List of tasks.
• A. Summarize the passage on the Clean Air Act in two sentences.
• B. Carry on the commentary defending clean air protections, picking up after its final sentence.

Selected excerpt.
This is the latest attack in the war against standards that protect Americans from dangerous air pollution. The GOP leadership in the House of Representatives is also trying to use the budget process and policy riders to prevent the EPA from updating safeguards for a list of toxic pollutants.

These attacks are bad for our health and bad for the economy.

Taken together, they would increase the pollution that causes climate change and triggers asthma attacks, respiratory illness, and premature deaths. And they would hobble American efforts to compete in the global energy marketplace.

Peeling away public health protections would make life easier for polluters, but it won't benefit the American way of life.

I recently traveled to Beijing, and arriving at the state-of-the art airport and riding on high-speed trains, I experienced the 21st Century China. But whenever I looked out the window, I saw where China lags behind: air pollution. The smog was so thick it shrouded the tops of skyscrapers and even the runway where my plane landed. The sun appeared only as a murky globe hidden behind the haze. I didn't see blue sky for 10 days.

It is no accident that the skies in America are cleaner than they are in China. In 1970, President Nixon signed the Clean Air Act, and in 1990 President Bush made the law even stronger, creating four decades of continuous improvements in reducing pollution.

The entire U.S. Congress should get on a plane to Beijing. As soon as they see the smog hanging the air, they will realize that undermining the Clean Air Act will take America back to dirtier, darker days. Now is the time to preserve the tools that protect our families from deadly toxins and that save our economy billions of dollars every year.

According to a new peer-reviewed report released by the EPA, the Clean Air Act has saved more than 160,000 American lives since 1990. By 2020, that number will rise to 230,000 lives saved. The benefits of improving our air quality exceeded the costs by a ratio of 26 to 1.

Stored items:

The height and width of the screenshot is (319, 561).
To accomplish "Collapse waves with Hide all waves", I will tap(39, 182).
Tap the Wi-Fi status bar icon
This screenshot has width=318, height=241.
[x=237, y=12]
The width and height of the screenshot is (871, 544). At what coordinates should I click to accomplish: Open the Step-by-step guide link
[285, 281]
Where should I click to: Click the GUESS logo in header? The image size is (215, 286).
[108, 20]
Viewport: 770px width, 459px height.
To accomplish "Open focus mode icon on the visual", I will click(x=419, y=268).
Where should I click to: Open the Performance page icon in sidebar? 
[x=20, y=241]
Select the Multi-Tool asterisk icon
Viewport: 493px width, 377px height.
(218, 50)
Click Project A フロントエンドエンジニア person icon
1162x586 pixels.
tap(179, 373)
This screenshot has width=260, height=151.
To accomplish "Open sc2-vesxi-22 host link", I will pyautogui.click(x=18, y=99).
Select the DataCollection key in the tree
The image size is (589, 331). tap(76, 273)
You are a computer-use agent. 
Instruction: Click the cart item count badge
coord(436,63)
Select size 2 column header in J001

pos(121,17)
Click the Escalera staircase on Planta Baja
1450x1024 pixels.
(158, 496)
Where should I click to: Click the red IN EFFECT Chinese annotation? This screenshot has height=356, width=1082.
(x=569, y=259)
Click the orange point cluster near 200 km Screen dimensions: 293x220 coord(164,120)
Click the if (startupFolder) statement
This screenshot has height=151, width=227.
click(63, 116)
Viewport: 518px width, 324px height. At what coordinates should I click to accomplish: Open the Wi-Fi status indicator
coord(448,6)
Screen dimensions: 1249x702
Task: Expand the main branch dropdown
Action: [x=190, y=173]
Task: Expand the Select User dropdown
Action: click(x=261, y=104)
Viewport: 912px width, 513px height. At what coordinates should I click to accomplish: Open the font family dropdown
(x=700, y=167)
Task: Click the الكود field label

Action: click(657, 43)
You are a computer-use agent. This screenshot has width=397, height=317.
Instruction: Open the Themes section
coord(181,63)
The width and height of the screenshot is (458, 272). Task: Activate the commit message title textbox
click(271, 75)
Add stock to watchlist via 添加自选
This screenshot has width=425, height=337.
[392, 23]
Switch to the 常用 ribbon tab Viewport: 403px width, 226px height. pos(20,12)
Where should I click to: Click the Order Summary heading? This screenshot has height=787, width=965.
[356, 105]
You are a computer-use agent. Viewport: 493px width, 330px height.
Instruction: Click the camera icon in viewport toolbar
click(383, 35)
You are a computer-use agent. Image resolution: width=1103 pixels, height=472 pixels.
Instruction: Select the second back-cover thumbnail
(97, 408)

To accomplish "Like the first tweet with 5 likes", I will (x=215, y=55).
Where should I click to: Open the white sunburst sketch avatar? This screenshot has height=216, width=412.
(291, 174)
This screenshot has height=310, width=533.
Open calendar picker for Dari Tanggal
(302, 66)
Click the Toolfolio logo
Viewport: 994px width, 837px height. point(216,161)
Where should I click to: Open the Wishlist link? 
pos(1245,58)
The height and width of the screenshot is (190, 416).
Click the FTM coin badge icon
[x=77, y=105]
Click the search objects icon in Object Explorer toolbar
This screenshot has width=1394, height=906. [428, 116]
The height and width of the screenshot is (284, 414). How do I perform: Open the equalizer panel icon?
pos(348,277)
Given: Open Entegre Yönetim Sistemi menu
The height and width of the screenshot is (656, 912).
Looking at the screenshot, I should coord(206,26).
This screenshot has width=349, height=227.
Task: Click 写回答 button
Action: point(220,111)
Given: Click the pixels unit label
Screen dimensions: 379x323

Answers for the tasks.
• A. House GOP leaders are trying to stop the EPA from updating air pollution safeguards, attacks that would raise pollution linked to climate change, asthma attacks, respiratory illness, and premature deaths while hurting America's ability to compete in the global energy marketplace. Contrasting the thick smog seen in Beijing with America's cleaner skies, the passage calls for preserving the Clean Air Act, which an EPA report credits with saving more than 160,000 American lives since 1990 with benefits exceeding costs 26 to 1.

• B.
NRDC economist Laurie Johnson found that by 2010, the law generated about $1.3 trillion in public health and environmental benefits for a cost of $50 billion. That's a value worth more than 9 percent of GDP, for a cost of only .4 percent of GDP.

The American economy is sophisticated enough to grow and be clean at the same time. We don't have to endure lung disease and intensified climate change in order to prosper.

Americans know this to be true. Poll after poll shows that voters oppose GOP attacks on the Clean Air Act. According to a poll conducted by Public Policy Polling, nearly 6 out of 10 Americans - including 55 percent of Independents and 48 percent of Republicans - don't approve of the recent House vote to "block the EPA from limiting carbon dioxide pollution."

Even the majority of Representative Upton's own constituents don't approve of his proposed legislation. NRDC's February 20011 survey conducted in Upton's congressional district found that 62 percent of his constituents oppose his bill. Sixty-seven percent -- including 60 percent of Republicans - agreed with the statement that "Congress should let the EPA do its job."

The GOP is out of step with Americans. People don't want to take their children to the emergency room for asthma attacks. They don't want to pay higher medical bills or lose more jobs to China's booming low-carbon energy market.

NRDC will be calling on lawmakers of all parties to listen to what Americans want and to protect the safeguards that can deliver it.